What is required: Only the lines from the line holding "This screenshot has height=603, width=800." through the final line of the entries below are to be returned, exactly as they stand.

Stored data:
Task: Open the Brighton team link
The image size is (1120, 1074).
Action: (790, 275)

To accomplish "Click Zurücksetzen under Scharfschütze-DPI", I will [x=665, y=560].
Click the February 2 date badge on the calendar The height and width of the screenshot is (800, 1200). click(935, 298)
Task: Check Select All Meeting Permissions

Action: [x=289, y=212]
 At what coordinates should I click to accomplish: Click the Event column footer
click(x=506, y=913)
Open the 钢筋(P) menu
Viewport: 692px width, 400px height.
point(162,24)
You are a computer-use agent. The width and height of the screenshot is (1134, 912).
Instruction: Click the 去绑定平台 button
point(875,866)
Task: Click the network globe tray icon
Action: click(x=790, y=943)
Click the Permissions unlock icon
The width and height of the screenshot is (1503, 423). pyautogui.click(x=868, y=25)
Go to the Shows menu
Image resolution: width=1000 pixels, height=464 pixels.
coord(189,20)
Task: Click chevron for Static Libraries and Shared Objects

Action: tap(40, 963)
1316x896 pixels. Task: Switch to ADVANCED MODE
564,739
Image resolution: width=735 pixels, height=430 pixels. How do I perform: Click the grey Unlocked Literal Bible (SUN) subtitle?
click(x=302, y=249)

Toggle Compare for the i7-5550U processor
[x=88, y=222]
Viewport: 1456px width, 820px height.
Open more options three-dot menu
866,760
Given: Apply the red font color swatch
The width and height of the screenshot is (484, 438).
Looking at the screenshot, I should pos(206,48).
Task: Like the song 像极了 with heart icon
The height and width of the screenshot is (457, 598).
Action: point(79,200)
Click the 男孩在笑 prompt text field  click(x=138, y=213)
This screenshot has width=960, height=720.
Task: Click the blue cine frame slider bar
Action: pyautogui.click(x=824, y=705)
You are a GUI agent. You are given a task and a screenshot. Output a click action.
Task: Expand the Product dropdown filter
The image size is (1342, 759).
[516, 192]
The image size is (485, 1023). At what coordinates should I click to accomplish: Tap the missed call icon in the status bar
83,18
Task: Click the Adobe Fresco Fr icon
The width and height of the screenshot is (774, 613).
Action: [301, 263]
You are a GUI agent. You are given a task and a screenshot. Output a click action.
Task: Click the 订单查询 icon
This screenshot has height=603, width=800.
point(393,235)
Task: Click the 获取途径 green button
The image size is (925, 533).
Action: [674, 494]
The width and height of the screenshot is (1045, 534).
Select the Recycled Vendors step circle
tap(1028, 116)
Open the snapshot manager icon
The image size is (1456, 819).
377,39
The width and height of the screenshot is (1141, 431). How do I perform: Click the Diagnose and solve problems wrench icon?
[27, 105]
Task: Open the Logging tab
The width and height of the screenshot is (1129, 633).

Expected output:
This screenshot has height=603, width=800.
point(393,235)
Task: Click the 获取途径 green button
The image size is (925, 533).
Action: [674, 494]
The width and height of the screenshot is (1045, 534).
Select the Recycled Vendors step circle
tap(1028, 116)
Open the snapshot manager icon
The image size is (1456, 819).
377,39
The width and height of the screenshot is (1141, 431). How do I perform: Click the Diagnose and solve problems wrench icon?
[27, 105]
Task: Open the Logging tab
The width and height of the screenshot is (1129, 633).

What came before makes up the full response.